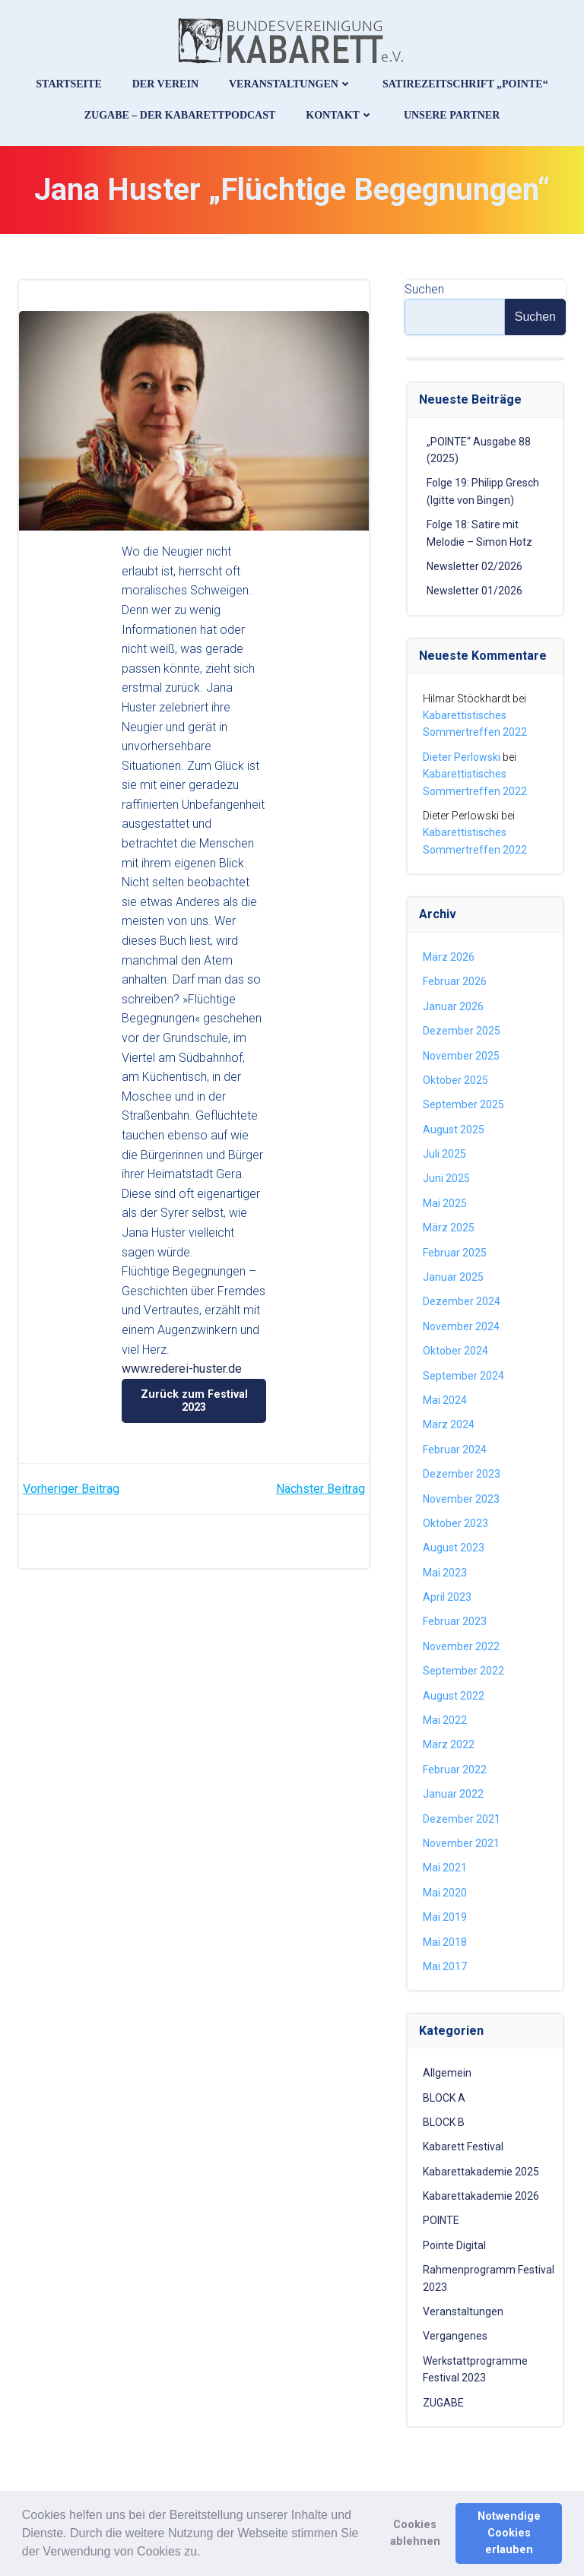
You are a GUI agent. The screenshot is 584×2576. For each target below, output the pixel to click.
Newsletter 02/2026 (474, 566)
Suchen (424, 289)
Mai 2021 (445, 1868)
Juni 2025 (446, 1178)
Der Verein (165, 84)
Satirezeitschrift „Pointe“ (465, 84)
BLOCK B (444, 2122)
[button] (206, 2552)
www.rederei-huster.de (182, 1368)
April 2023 (447, 1597)
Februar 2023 (455, 1621)
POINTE (441, 2220)
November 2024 (461, 1326)
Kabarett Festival (463, 2146)
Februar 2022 (455, 1769)
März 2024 (448, 1424)
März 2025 (448, 1227)
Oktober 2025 (455, 1080)
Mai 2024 (445, 1400)
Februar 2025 (455, 1253)
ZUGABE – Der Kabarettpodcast (180, 115)
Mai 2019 (445, 1917)
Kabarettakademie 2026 (481, 2196)
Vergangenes (455, 2336)
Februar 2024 (455, 1449)
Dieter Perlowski (461, 757)
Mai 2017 (445, 1966)
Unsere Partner (452, 115)
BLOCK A (444, 2098)
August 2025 (453, 1129)
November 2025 (461, 1056)
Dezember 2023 (461, 1474)
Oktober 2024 (455, 1351)
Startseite (68, 84)
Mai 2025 (445, 1203)
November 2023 (461, 1499)
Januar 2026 (453, 1006)
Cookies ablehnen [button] (415, 2533)
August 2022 (453, 1696)
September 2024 (463, 1376)
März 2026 (448, 957)
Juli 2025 (444, 1154)
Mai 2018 (445, 1942)
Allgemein (447, 2073)
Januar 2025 (453, 1277)
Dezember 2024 (461, 1301)
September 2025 (463, 1104)
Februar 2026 (455, 981)
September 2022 (463, 1671)
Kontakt (339, 115)
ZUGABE (443, 2403)
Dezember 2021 (461, 1819)
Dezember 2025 (461, 1031)
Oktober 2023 (455, 1523)
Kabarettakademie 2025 (481, 2172)
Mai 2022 (445, 1720)
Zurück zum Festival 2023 (194, 1400)
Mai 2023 (445, 1573)
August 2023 (453, 1547)
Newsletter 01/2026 (474, 591)
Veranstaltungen (290, 84)
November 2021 (461, 1843)
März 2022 (448, 1744)
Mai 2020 (445, 1893)
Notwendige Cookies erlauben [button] (509, 2532)
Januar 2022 (453, 1794)
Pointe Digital (454, 2245)
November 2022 (461, 1646)
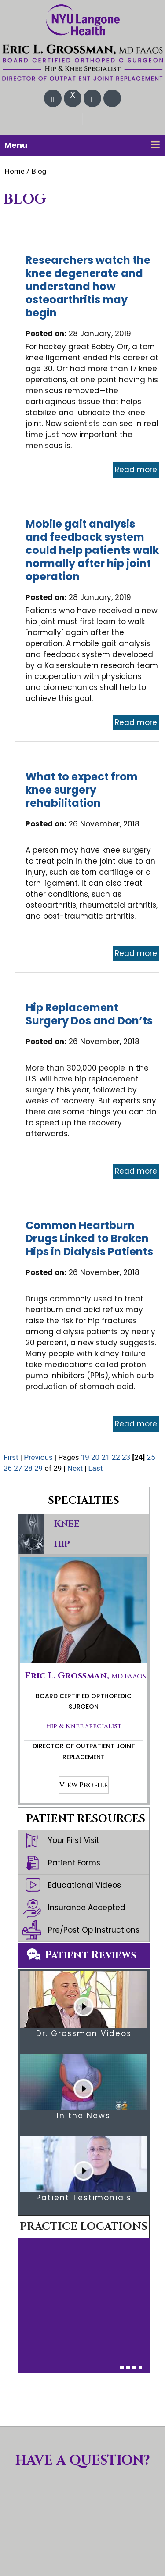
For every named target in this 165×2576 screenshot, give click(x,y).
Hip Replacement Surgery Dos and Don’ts (89, 1014)
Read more (136, 469)
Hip (62, 1544)
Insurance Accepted (73, 1908)
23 (126, 1457)
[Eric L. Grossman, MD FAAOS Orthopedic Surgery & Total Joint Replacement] (82, 62)
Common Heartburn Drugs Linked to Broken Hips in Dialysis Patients (89, 1238)
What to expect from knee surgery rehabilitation (82, 789)
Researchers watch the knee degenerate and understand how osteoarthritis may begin (88, 286)
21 (105, 1457)
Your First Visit (60, 1841)
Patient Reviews (90, 1955)
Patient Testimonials (84, 2197)
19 (85, 1457)
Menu (82, 145)
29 (38, 1468)
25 (151, 1457)
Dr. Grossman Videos (84, 2033)
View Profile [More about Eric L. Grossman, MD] (83, 1785)
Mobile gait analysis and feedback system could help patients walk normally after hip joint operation (92, 550)
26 (8, 1468)
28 (28, 1468)
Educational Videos (71, 1886)
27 (18, 1468)
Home (14, 171)
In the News (83, 2115)
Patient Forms (61, 1863)
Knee (67, 1524)
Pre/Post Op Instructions (80, 1930)
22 (116, 1457)
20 (95, 1457)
☆ ☆ ☆
(EXERCISE BRIEF): Quote the records above exactly, from the first line through the line containing "Unsere Partner (452, 115)", and leave out the pictures.

(OUTPUT FOR THIS EXERCISE):
You are a GUI agent. The screenshot is 584×2576. For each target below, output the pixel to click.
Newsletter 02/2026 (474, 566)
Suchen (424, 289)
Mai 2021 (445, 1868)
Juni 2025 (446, 1178)
Der Verein (165, 84)
Satirezeitschrift „Pointe“ (465, 84)
BLOCK B (444, 2122)
[button] (206, 2552)
www.rederei-huster.de (182, 1368)
April 2023 (447, 1597)
Februar 2023 (455, 1621)
POINTE (441, 2220)
November 2024 (461, 1326)
Kabarett Festival (463, 2146)
Februar 2022 (455, 1769)
März 2024 (448, 1424)
März 2025 (448, 1227)
Oktober 2025 (455, 1080)
Mai 2024 (445, 1400)
Februar 2025 (455, 1253)
ZUGABE – Der Kabarettpodcast (180, 115)
Mai 2019 (445, 1917)
Kabarettakademie 2026 (481, 2196)
Vergangenes (455, 2336)
Februar 2024 (455, 1449)
Dieter Perlowski (461, 757)
Mai 2017 (445, 1966)
Unsere Partner (452, 115)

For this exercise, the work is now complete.